▶ **Provided text**
I was disappointed to learn that the pope is not keeping God in a box at the Vatican. Or if he is, that it was not part of the tour.
I didn’t realize it until I had been there, but my half-Catholic blood is always secretly hoping that the Catholics have a direct line to God, while I am politely relegated to the Protestant voice mail system.
After three separate attempts (feast day, papal parade, papal parade aftermath), I finally got myself inside St. Peter’s, theoretically the capital of Christianity, and I was like, This is it?
It’s similar to the way a person can secretly hope that anyone wearing a collar is God. Even if you have clear, early experience to the contrary, of how not-God clergy are, it still burns in your belly. Perhaps this person is God! My priests and pastors have shown me their flaws, sometimes boldly, and I’m grateful for that.
I should have been innoculated from disillusionment in Rome. It’s not like I am unacquainted with the gorgeously rebellious joy of the American Catholic church, which downs its birth control pills and ducks its head just below the radar of the current, conservative leadership– both Roman and local.
God resists being put in a box, of course, which is one of the things I like most about God. The thing that will get you a second date with a person like me is not being able to fit in a box. And so I’ve been in a long-term, quite fractious relationship with God
I found the Vatican the most disappointing of the European treasures I’ve been so lucky to see. When you are hoping for God-in-a-box, though, that is a setup for disappointment. St. Peter’s is very white, and very huge, and very clean. The whiteness and hugeness, I guess, I could deal with, but the cleanliness were really not right. The more worn and falling apart and used a church looks, the better I like it. I don’t want to be praying someplace where nobody ever confessed to adultery, or begged for relief from a hangover on Ash Wednesday, or fought matricidal thoughts. I need to know that very real, messy people have struggled with crazy, stupid problems. Preferably in that exact pew.

▶ **Study questions**
• a. In the Vatican essay, what does the writer say St. Peter's theoretically is?
• b. List the occasions of the writer's separate attempts to get inside St. Peter's, as given in the Vatican essay.
• c. Reproduce the portion of the Vatican essay starting at "After three separate" and ending at "grateful for that.".

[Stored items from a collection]
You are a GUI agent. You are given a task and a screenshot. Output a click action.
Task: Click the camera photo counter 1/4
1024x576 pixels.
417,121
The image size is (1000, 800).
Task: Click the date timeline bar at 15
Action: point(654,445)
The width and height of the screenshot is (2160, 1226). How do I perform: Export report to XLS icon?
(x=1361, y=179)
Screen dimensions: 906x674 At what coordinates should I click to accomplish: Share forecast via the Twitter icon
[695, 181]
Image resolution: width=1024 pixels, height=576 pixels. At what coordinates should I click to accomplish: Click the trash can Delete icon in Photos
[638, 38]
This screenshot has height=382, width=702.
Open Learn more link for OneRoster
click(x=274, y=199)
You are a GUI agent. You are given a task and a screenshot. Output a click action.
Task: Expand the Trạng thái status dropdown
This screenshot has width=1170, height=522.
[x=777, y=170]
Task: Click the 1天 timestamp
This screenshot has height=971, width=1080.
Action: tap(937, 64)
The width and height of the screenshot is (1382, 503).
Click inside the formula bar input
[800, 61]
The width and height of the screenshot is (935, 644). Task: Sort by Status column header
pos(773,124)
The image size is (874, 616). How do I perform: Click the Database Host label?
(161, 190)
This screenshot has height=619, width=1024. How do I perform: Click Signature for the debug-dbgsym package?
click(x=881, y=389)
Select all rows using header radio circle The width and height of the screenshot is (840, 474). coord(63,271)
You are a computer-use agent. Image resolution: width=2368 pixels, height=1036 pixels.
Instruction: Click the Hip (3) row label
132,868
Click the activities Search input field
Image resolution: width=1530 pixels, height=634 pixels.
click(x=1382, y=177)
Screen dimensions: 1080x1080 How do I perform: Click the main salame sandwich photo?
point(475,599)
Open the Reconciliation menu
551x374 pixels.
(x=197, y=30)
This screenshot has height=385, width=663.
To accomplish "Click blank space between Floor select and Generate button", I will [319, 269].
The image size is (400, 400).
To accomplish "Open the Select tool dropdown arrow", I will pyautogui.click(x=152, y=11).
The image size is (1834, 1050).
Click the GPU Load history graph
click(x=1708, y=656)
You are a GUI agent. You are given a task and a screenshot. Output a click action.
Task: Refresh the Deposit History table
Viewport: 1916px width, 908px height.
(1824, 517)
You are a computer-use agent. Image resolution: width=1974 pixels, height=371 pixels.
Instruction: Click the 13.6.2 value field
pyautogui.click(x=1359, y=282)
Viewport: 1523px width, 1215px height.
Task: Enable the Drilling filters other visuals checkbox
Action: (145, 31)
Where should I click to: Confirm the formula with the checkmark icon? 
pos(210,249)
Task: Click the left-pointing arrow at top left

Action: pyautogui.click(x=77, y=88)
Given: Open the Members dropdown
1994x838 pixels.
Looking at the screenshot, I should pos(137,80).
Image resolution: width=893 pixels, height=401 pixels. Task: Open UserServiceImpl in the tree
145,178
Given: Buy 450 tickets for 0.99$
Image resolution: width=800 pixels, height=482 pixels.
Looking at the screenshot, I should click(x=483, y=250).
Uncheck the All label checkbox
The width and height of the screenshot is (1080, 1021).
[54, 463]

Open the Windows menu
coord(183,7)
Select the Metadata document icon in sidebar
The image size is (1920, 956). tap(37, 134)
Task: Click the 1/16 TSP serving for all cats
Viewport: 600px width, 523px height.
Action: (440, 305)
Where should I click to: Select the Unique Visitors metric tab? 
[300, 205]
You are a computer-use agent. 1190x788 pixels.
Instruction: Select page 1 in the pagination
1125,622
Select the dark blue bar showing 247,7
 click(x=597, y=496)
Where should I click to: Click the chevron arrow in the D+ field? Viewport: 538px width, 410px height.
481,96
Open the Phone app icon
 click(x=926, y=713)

▶ **Results by task**
• a. The capital of Christianity.

• b. Feast day, papal parade, papal parade aftermath

• c.
After three separate attempts (feast day, papal parade, papal parade aftermath), I finally got myself inside St. Peter’s, theoretically the capital of Christianity, and I was like, This is it?
It’s similar to the way a person can secretly hope that anyone wearing a collar is God. Even if you have clear, early experience to the contrary, of how not-God clergy are, it still burns in your belly. Perhaps this person is God! My priests and pastors have shown me their flaws, sometimes boldly, and I’m grateful for that.